体温过低表现为平均体温的降低。根据世界卫生组织的定义,重症营养不良患儿低温过低是指肛温低于35.5 °C(95.9 °F)或腋温低于35.0° C(95.0 °F)。预防或治疗体温过低是重症营养不良患者治疗初始稳定期的重要步骤。1.

营养不良儿童易出现低温过低,原因如下:

  • 代谢率降低,继而因能量储备受限导致产热减少
  • 每公斤体重体表面积增大
  • 脂肪损耗导致机体隔热保温能力下降,热量流失增多
  • 感染导致用于体温调节的能量不足。2–6.

发生重度消瘦型营养不良、皮肤大面积破损或严重感染的婴儿和儿童尤易出现体温过低1,7, 而恶性营养不良病(夸休可尔症)水肿液则可起到绝热作用8.

世界卫生组织重症营养不良治疗指南建议,一旦发现重症营养不良儿童出现体温过低,应予复温处理。为此,可将儿童置于母亲裸露的胸部或腹部,实现皮肤对皮肤接触,然后给母婴盖上被子,即所谓“袋鼠式护理”。另一种方法是,给儿童穿着完整(包括包裹头部),盖上已预热的毯子,置于白炽灯下,并确保白炽灯不会触及到儿童身体。不建议使用热水袋1.

复温期间应严密监测体温,以避免体温过高,导致增加水分和能量的流失。为避免体温过高,在使用复温灯时应每隔30分钟测量一次肛温;如采用其他方法,应每隔2~4小时测量一次肛温,直至患儿渡过治疗初始阶段,进入稳定期。1.

此项做法对人员的要求较高,可能会限制其在资源有限地区的应用。因此,有研究建议减少常规体温监测的次数,因为研究发现,体温过低在重症营养不良儿童中的发生率较低,且与不良后果不相关1。不过,由于类似研究不多见,这一建议未被广泛采纳。 因此,关于频繁监测体温的初始指南仍被普遍采纳。

针对体温过低儿童的另外两项基本干预是治疗低血糖和严重全身性感染。通过增加喂食频率(用于处理低血糖)和给以广谱抗生素,可提供必需的能量以维持机体的基本功能,包括产生热量以预防或治疗体温过低。3,4,7–10.

虽然目前关于重症营养不良儿童中体温过低的发生率和后果尚存在争议,但尚无报告称密切监测复温过程会造成不良后果。如不具备加热灯或电力供应不可靠,在对相关人员进行适当培训后,“袋鼠式护理”是一项简单易行的技术11,12 。在某些存在不适当行为的地区,这些指南的应用尚有难度。这些行为包括:未提供毯子13、不及时更换湿床单14, 、未监测体温14, 母婴分离9,15, 未指导母亲正确给儿童保温16. 因此,应加大对母亲和医务人员的培训力度,确保其能成功采取一些简单的干预措施以预防和治疗体温过低,而目前仍然有报告认为这些干预措施可以降低病死率17.


参考文献

1 重症营养不良的治疗:医师和其他卫生工作者手册. 日内瓦,世界卫生组织,1999.

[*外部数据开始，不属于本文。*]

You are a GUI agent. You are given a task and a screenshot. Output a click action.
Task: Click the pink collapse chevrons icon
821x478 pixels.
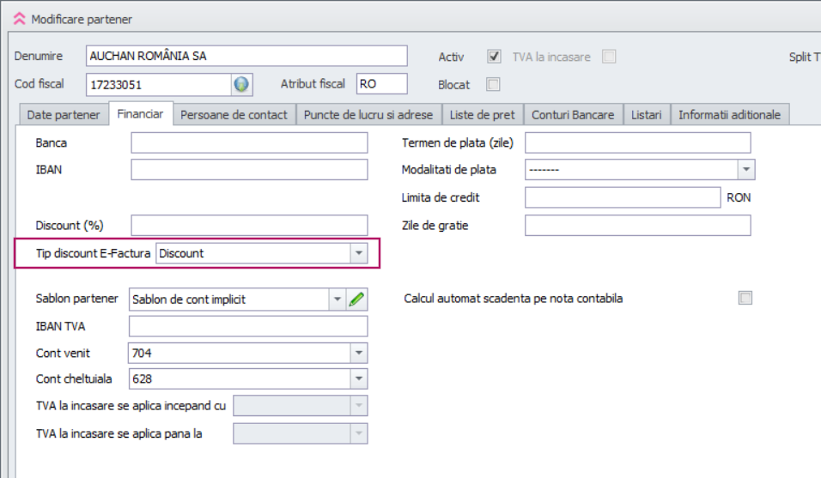(19, 19)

2 Brooke OG. Influence of malnutrition on the body temperature of children. British Medical Journal, 1972, 1:331–333.

3 Ashworth A. Treatment of severe malnutrition. Journal of Pediatric Gastroenterology and Nutrition, 2001, 32:516–518.

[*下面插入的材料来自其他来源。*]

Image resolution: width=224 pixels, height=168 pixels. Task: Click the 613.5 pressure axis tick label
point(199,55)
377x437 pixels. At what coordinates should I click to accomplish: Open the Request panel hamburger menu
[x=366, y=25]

4 Southall D et al., eds. International child health care: a practical manual for hospitals worldwide. London, BMJ Books, 2002.

5 Karaolis N et al. WHO guidelines for severe malnutrition: are they feasible in rural African hospitals? Archives of the Diseases of Childhood, 2007, 92:198–204.

6 Moy R. Improving severe malnutrition case management. Journal of Tropical Pediatrics, 1999, 45(1):2–3.

7 Brenton DP, Brown RE, Wharton BA. Hypothermia in kwashiorkor. The Lancet, 1967, 289(7487):410–413.

8 Brooke OG, Harris M, Salvosa CB. The response of malnourished babies to cold. Journal of Physiology, 1973, 233:75–91.

9 Mansell PI et al. Defect in thermoregulation in malnutrition reversed by weight gain. Physiological mechanisms and clinical importance. Quarterly Journal of Medicine, 1990, 76(280):817–829.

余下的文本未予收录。